If the base of an isosceles triangle is decreased by 40% and its height is increased by 10%, then what is the percent change in the area of the triangle?
i think it is 5o%
The percent change is a reduction to 66% of the original area, or a 34% reduction.
To find the percent change in the area of the triangle, we can follow these steps:
Step 1: Let's assume the original base of the isosceles triangle is B and the original height is H.
Step 2: The original area of the triangle is given by A = (1/2) * B * H.
Step 3: The new base after decreasing it by 40% is B' = B - 0.4B = 0.6B.
Step 4: The new height after increasing it by 10% is H' = H + 0.1H = 1.1H.
Step 5: The new area of the triangle with the modified base and height is A' = (1/2) * (0.6B) * (1.1H) = 0.33BH.
Step 6: To find the percent change in area:
Percent change = (|A' - A| / A) * 100%
= (|0.33BH - 0.5BH| / (0.5BH)) * 100%
= (0.17BH / (0.5BH)) * 100%
= 34%
Therefore, the percent change in the area of the triangle is 34%.
To find the percent change in the area of the triangle, we need to compare the original area with the new area.
Let's assume the original base of the triangle is "b" and the original height is "h". Therefore, the original area (A1) of the triangle is given by:
A1 = (1/2) * b * h
Now, if the base is decreased by 40%, the new base (b') is equal to 60% of the original base (0.6b).
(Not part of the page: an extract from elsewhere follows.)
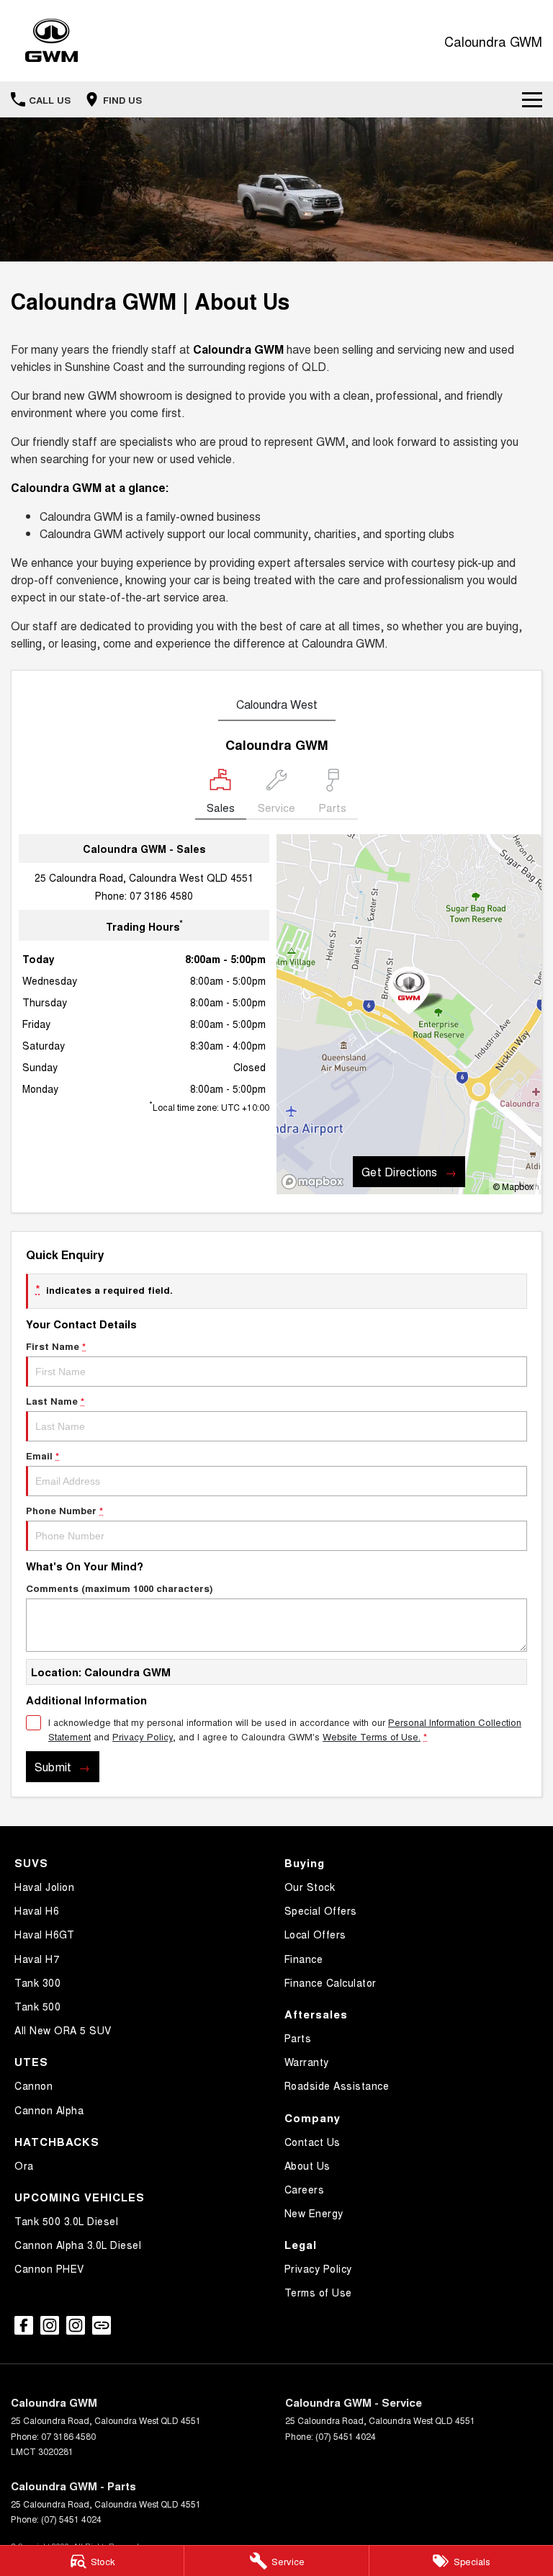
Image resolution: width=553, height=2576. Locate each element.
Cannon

Additionally, if the height is increased by 10%, the new height (h') is equal to 110% of the original height (1.1h).
So, the new area (A2) of the triangle is given by:
A2 = (1/2) * (0.6b) * (1.1h) = (0.33bh)
To find the percent change, we need to calculate the difference between the new area and the original area, divide it by the original area, and then multiply by 100. The formula for percent change is:
Percent Change = ((A2 - A1) / A1) * 100
Plugging in the values, we get:
Percent Change = ((0.33bh - (1/2) * bh) / ((1/2) * bh)) * 100
Simplifying further:
Percent Change = ((0.33 - 0.5) / 0.5) * 100
Percent Change = (-0.17 / 0.5) * 100
Percent Change = -34%
Therefore, the percent change in the area of the triangle is -34%. This signifies a decrease in the area.